What is TOON?

TOON (Token-Oriented Object Notation) is a compact, human-readable data serialization format designed specifically for Large Language Models (LLMs). Unlike JSON, which repeats field names for every object in an array, TOON declares field names once and then transmits data in rows—similar to CSV but with explicit structure. This design typically reduces token usage by 30-60% compared to formatted JSON, especially for uniform arrays of objects. TOON combines YAML's indentation-based structure for nested objects with CSV's tabular efficiency, optimized for LLM contexts where token costs matter.

Tool description

This validator checks TOON format syntax for correctness and provides detailed statistics about the data structure. It parses TOON input using the official @toon-format/toon library, validates the syntax, and outputs comprehensive metrics including character count, line count, number of arrays, objects, primitive values, and total field count. Use this tool to verify TOON data integrity before sending to LLMs or to analyze TOON structure complexity.

Features

  • Syntax validation - Verifies TOON format correctness using official parser
  • Character count - Total number of characters in the input
  • Line count - Number of lines in the TOON data
  • Array detection - Counts all array structures in the data
  • Object detection - Counts all object structures including nested ones
  • Primitive analysis - Counts strings, numbers, booleans, and null values
  • Field counting - Totals all object fields across the entire structure
  • Real-time validation - Instant feedback as you type
  • Syntax highlighting - TOON-specific code highlighting for better readability
  • Error messages - Clear error descriptions for invalid syntax

Use cases

  1. Pre-submission validation - Verify TOON syntax before sending data to LLM APIs to avoid errors and wasted tokens
  2. Structure analysis - Understand the complexity of TOON data by examining array, object, and field counts
  3. Format learning - Test TOON syntax examples to learn the format through trial and error with immediate feedback
  4. Data quality check - Ensure TOON data is properly formatted after generation or conversion from other formats
  5. Token optimization - Analyze TOON structure to identify opportunities for further token reduction

Statistics explained

Characters: Total character count including whitespace and newlines. Useful for comparing TOON compactness against JSON.

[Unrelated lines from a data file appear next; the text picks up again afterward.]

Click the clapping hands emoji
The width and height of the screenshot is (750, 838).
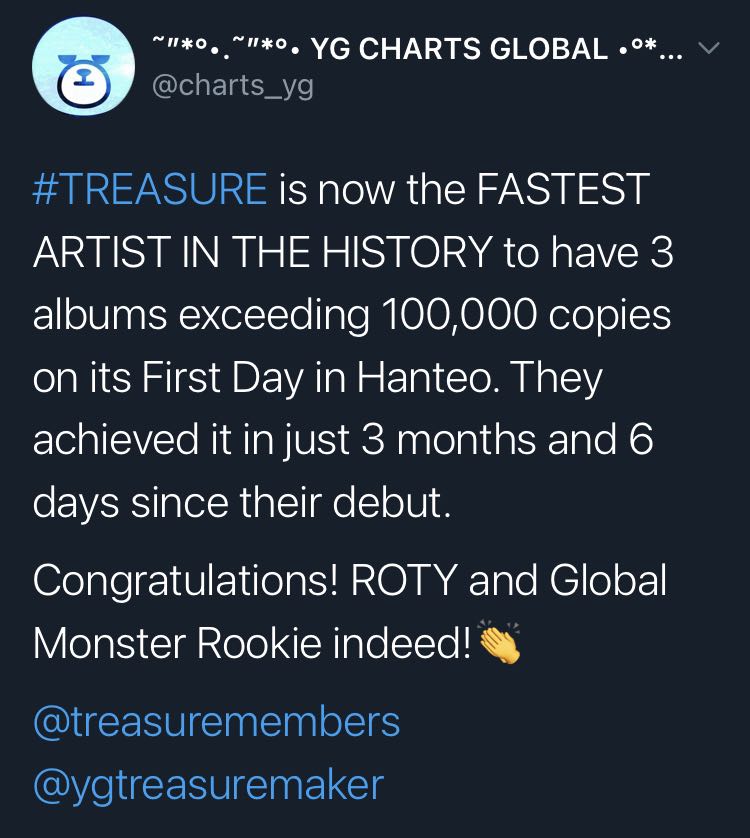click(x=500, y=642)
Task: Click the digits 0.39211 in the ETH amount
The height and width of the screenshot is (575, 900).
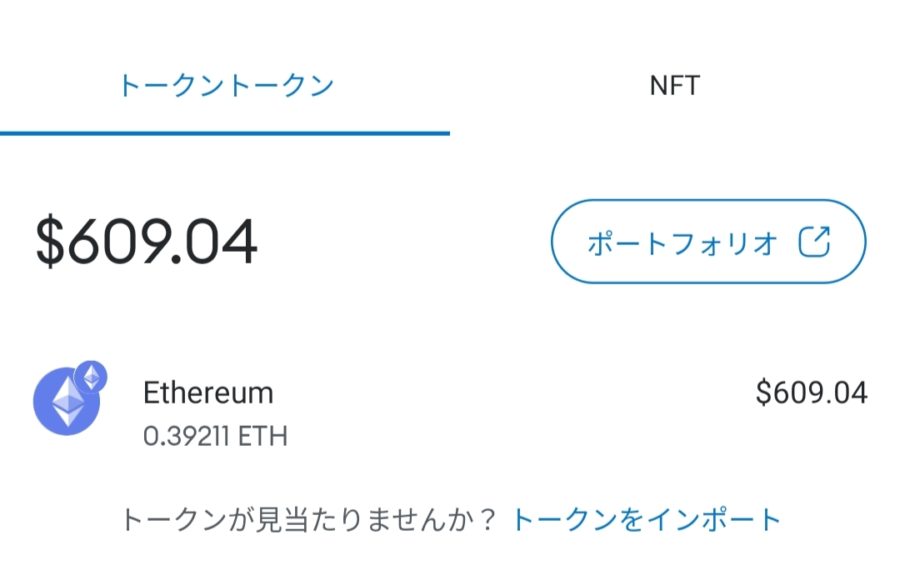Action: (x=189, y=437)
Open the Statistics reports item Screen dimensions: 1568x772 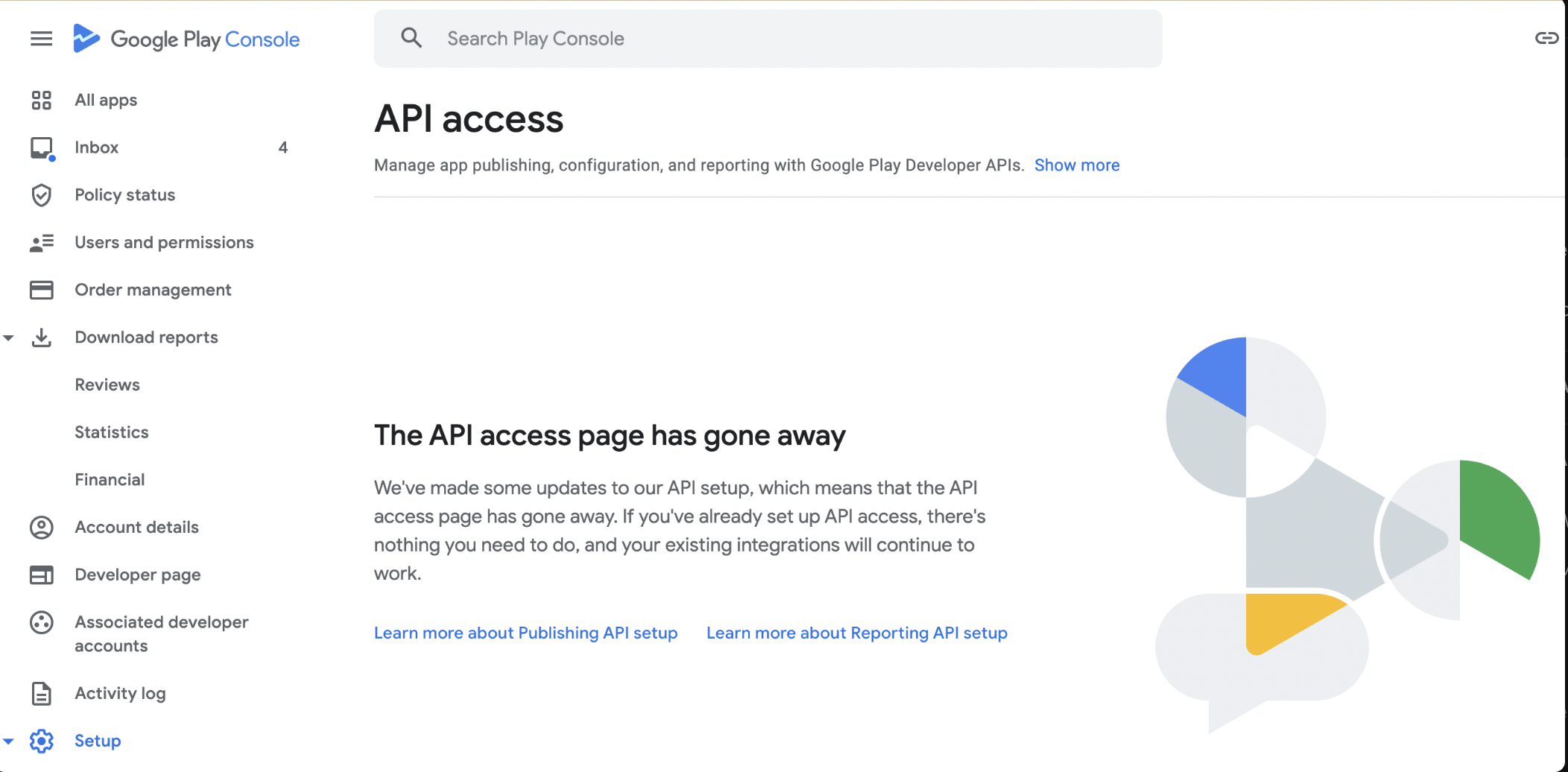tap(112, 432)
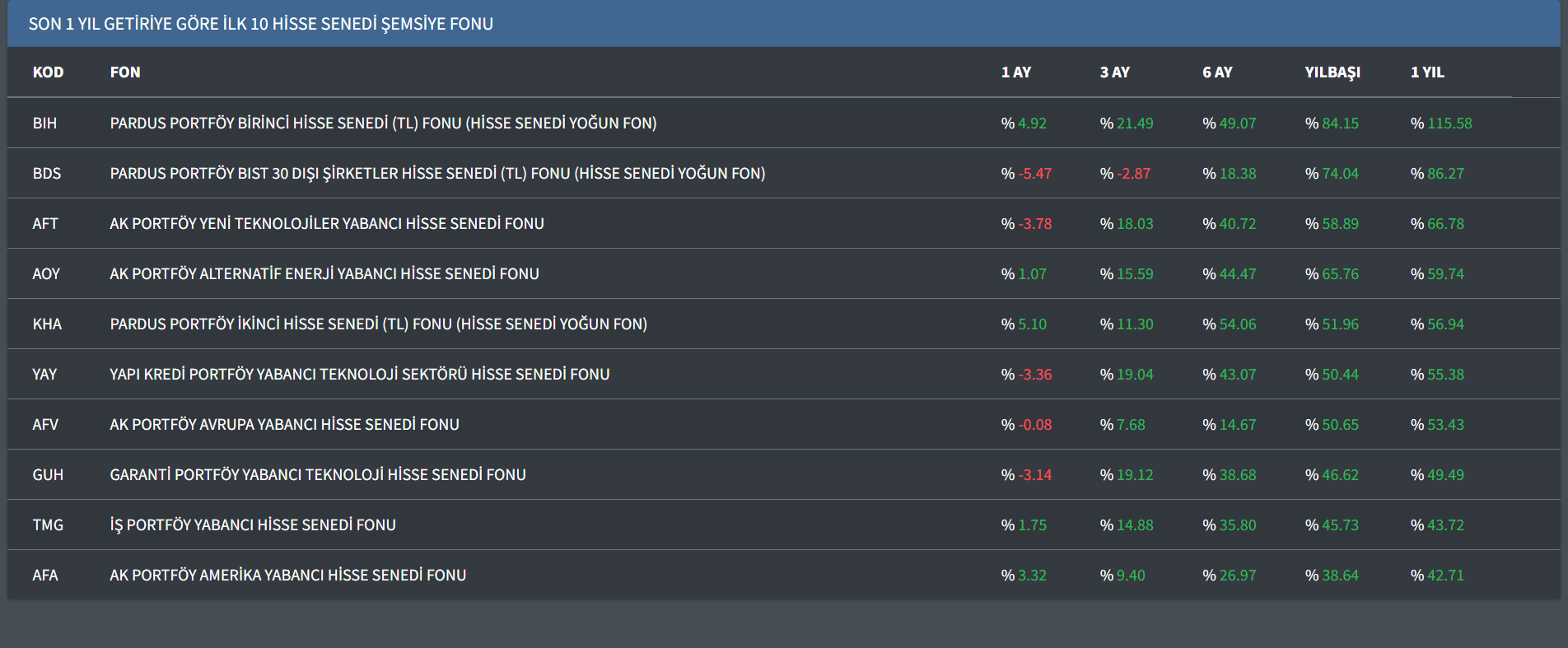Screen dimensions: 1568x648
Task: Open Yapı Kredi Portföy Yabancı Teknoloji fund
Action: coord(360,375)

Lines: Number of lines in the input. TOON's tabular format typically uses fewer lines than formatted JSON.

Arrays: Count of array structures. TOON's tabular arrays ([N]{fields}:) are more token-efficient than JSON arrays for uniform data.

Objects: Count of object structures. Includes both root objects and nested objects within the data hierarchy.

Primitive values: Total count of all non-composite values (strings, numbers, booleans, null). Indicates data density.

Total fields: Sum of all object properties across the entire structure. High field counts benefit most from TOON's format.

Validation process

  1. Parse TOON input - Uses @toon-format/toon decode function to parse the input string
  2. Validate syntax - If parsing succeeds, TOON syntax is valid; if it throws an error, syntax is invalid
  3. Analyze structure - Recursively traverses the parsed data to count arrays, objects, and primitives
  4. Calculate statistics - Computes character count, line count, and field totals
  5. Display results - Shows validation status and detailed statistics in the output area

TOON format benefits

  • 30-60% fewer tokens than JSON for uniform tabular data
  • Explicit structure with array lengths and field declarations
  • LLM-friendly with guardrails that enable validation
  • Human-readable with minimal syntax and clear structure
  • Lossless representation of JSON data without information loss

When to use TOON

TOON excels with:

  • Large datasets with uniform array structures
  • Repeated objects with the same fields
  • API responses with consistent schemas
  • Database query results with fixed columns
  • Any JSON data where token costs matter

For deeply nested or non-uniform data, JSON may remain more efficient.